Metin:
□ □ □ □ □

Paylı mülkiyet içindeki pay, soyut ve belirsiz olduğundan, kiralamak gibi, malın maddi kullanımını içeren borçlandırıcı işlemlere konu edilemez. Ancak, bir paydaşın, paydaşların birlikte zımnî (fiilen[22]) veya açık muvafakatlarıyla(≈onaylarıyla) belirlenmiş payını kiraya vermesinde bir sorun görülmemektedir.[23] Paydaşın kendisine bu şekilde tahsis edilen (=özgülenen) yeri de kiraya veremeyeceği yönünde emsal kararlar da vardır.[24]

3.3. Payın idaresi

Paydaşlar birlikte(=oybirliğiyle) farklı bir karar almamışlarsa, paylı mülkiyeti birlikte idare ederler. Bu hallerde, paydaşların malın tamamını kapsayan tasarruf yetkileri olmadığı gibi, tüm paydaşların ortak menfaatlerine aykırı olamaz. Bu gibi bir tasarrufun hukuka uygunluğu, tüm paydaşların rızaları şartıyla mümkün olabilir.[25]

Ancak, paydaşların; malın kullanılabilirliğinin ve değerinin korunması için zorunlu işleri yapmak, (eşyanın veya malın zarar görmemesi için alınması gereken zorunlu önlemleri almak;[26]) dolayısıyla mülkiyet üzerinde ufak nitelikli tamiratları yapmak hak ve yetkileri saklıdır.[27]

Bunun dışında, paylı mülkiyet ile ilgili olarak, “olağan yönetim kapsamını aşan işler”, paydaşların oy birliğini; olağan kabul edilemeyecek de olsa “önemli sayılabilecek işler” de hem pay hem de paydaş çoğunluğunu gerektirir.

Paylı mülkiyetin özgülendiği (=tahsis olunduğu) amacın değiştirilmesi, korumanın veya olağan şekilde kullanmanın gerekli kıldığı ölçüyü aşan yapı işlerine girişilmesi veya paylı malın tamamı üzerinde tasarruf işlemlerinin yapılması; oybirliğiyle aksi kararlaştırılmış olmadıkça, bütün paydaşların kabûlüne bağlıdır[28] (m. 692).

Meselâ, paylı mülkiyet hükümlerine tabi bir tarlaya giren hayvanların çıkarılması alelade ve ivedi;  bir apartmanın dış boyasının değiştirilmesi önemli yönetim işi; apartmanda olağanın dışında bir yapı değişikliği de olağanı aşan işlerden görülebilir.

3.4. Payın korunması

Bir paydaş, -diğer paydaşların rızası hilafına da olsa,- (3. kişilere karşı olarak da dâhil) kendi payını koruyucu tedbirler alabilir.[29] Bu tedbirlerin, -diğer payları da içine alacak şekilde- bölünemezliği halinde; diğer paydaşlar da bundan yararlanırlar.

□ □ □ □ □

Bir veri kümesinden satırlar
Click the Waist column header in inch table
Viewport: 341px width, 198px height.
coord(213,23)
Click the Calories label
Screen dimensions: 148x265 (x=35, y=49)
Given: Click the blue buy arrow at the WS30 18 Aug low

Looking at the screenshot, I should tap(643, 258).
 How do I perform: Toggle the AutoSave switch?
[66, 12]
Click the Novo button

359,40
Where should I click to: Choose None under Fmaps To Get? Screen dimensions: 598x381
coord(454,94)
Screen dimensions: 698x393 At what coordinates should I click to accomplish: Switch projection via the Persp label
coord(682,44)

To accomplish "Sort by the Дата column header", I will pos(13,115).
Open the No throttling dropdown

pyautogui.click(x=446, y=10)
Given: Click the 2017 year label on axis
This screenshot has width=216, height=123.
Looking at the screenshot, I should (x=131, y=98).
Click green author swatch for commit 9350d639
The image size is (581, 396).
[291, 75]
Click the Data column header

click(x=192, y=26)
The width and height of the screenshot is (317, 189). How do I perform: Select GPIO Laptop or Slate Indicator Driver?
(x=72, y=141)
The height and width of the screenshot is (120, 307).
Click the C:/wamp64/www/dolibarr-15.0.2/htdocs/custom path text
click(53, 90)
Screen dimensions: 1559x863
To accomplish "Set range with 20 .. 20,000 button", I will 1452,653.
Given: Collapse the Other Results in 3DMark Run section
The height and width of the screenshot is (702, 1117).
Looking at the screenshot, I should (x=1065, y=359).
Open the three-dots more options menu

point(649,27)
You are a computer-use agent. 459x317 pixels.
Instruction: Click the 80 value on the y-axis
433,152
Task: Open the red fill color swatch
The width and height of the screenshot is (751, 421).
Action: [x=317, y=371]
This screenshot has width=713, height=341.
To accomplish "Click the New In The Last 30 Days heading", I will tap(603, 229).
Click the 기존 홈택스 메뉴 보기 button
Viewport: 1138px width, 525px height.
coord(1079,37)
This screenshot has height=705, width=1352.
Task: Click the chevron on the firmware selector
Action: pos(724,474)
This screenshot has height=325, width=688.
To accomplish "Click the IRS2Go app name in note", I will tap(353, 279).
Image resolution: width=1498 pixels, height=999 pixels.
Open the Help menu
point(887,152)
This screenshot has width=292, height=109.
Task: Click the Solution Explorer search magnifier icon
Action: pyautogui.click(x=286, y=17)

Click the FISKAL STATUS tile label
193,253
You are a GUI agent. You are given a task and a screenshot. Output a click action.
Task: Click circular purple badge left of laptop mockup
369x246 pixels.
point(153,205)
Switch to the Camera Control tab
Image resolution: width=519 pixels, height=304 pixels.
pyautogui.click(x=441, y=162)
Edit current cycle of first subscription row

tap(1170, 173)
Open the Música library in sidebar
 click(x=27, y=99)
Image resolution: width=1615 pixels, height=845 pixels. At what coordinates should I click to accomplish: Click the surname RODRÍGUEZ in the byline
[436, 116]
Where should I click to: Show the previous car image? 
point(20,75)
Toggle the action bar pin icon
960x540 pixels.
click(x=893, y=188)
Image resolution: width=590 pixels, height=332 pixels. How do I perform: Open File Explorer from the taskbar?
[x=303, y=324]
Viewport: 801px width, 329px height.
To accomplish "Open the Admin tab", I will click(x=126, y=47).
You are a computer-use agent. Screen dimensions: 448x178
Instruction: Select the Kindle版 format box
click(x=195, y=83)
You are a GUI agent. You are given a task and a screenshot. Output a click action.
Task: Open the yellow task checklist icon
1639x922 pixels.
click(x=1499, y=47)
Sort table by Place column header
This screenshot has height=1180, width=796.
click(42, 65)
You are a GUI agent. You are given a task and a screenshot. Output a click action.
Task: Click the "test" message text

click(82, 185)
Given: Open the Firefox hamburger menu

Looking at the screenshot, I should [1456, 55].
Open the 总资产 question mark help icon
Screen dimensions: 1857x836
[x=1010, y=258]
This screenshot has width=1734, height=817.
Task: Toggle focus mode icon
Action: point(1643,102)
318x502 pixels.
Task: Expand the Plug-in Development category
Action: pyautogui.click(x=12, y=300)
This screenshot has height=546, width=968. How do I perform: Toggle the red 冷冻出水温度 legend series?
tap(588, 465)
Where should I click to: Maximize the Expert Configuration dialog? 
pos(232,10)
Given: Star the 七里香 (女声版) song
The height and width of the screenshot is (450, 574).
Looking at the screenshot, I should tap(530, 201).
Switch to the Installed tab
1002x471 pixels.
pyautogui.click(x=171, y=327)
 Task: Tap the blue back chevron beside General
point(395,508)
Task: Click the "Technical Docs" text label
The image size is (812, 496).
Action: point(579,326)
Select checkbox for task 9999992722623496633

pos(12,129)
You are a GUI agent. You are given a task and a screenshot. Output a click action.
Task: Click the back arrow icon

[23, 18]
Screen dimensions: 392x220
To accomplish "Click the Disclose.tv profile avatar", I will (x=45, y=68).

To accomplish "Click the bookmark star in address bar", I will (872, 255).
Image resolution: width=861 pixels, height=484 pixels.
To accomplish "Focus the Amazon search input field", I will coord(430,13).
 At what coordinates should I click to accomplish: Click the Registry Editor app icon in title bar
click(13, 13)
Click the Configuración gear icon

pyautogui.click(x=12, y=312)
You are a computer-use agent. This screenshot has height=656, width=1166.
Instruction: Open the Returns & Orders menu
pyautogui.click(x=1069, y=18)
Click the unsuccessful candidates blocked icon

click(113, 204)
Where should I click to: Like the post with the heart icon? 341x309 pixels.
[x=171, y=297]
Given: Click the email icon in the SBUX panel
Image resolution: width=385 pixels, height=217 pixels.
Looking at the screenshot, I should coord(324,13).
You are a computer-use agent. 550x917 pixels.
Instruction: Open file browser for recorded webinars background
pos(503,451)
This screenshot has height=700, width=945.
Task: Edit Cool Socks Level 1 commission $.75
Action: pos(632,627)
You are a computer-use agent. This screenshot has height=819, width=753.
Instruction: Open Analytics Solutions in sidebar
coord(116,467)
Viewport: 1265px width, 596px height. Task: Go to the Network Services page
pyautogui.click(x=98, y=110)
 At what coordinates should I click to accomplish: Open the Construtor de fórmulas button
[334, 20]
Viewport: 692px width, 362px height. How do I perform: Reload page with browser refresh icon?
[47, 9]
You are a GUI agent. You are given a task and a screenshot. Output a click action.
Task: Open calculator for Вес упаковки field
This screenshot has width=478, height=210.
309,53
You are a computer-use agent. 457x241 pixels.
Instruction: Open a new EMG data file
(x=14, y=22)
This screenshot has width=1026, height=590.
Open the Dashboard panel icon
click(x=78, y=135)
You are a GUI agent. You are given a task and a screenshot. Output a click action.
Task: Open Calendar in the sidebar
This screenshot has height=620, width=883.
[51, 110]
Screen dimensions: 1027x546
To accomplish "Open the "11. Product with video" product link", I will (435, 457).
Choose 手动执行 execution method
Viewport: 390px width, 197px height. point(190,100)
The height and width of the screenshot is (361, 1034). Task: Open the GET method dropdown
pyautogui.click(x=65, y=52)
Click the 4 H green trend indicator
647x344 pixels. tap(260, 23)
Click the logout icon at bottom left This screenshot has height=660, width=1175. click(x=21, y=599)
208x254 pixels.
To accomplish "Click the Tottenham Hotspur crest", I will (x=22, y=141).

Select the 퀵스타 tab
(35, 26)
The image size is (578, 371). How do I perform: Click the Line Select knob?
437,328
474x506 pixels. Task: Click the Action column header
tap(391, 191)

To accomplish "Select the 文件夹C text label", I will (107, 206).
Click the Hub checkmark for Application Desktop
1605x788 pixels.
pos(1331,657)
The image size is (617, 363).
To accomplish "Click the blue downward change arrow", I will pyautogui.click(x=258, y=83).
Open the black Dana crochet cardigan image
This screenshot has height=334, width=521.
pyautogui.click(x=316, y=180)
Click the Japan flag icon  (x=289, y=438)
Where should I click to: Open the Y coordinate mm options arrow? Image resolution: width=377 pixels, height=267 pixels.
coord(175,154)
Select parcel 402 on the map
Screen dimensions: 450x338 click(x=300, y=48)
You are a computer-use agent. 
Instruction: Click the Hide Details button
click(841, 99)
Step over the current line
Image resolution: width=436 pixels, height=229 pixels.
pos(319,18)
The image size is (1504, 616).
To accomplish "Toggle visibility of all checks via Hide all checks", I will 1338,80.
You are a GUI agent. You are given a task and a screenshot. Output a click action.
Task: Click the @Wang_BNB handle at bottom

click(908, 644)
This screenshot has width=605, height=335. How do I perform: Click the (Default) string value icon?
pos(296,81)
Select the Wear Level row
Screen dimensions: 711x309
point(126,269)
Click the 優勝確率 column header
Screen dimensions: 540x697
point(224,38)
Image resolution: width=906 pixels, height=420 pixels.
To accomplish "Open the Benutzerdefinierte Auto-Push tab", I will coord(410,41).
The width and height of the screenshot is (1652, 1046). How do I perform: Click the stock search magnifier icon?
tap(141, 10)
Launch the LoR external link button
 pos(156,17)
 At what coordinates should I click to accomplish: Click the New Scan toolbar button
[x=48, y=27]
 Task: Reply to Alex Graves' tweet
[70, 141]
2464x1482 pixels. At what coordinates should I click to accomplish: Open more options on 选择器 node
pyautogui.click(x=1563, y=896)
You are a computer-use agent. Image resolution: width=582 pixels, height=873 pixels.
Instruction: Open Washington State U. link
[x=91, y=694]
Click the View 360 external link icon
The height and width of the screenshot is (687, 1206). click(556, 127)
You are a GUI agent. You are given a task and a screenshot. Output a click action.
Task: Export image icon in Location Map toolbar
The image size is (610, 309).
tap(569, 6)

□ □ □ □ □

Paylı mülkiyet metnine göre şu soruları cevaplayın:
1. Paylı mülkiyet içindeki pay neden kiralamak gibi işlemlere konu edilemez?
2. "Olağan yönetim kapsamını aşan işler" için ne gerekir?
3. Bir apartmanın dış boyasının değiştirilmesi hangi tür işe örnek gösteriliyor?

1. Pay soyut ve belirsiz olduğu için.
2. Paydaşların oy birliği.
3. Önemli yönetim işine.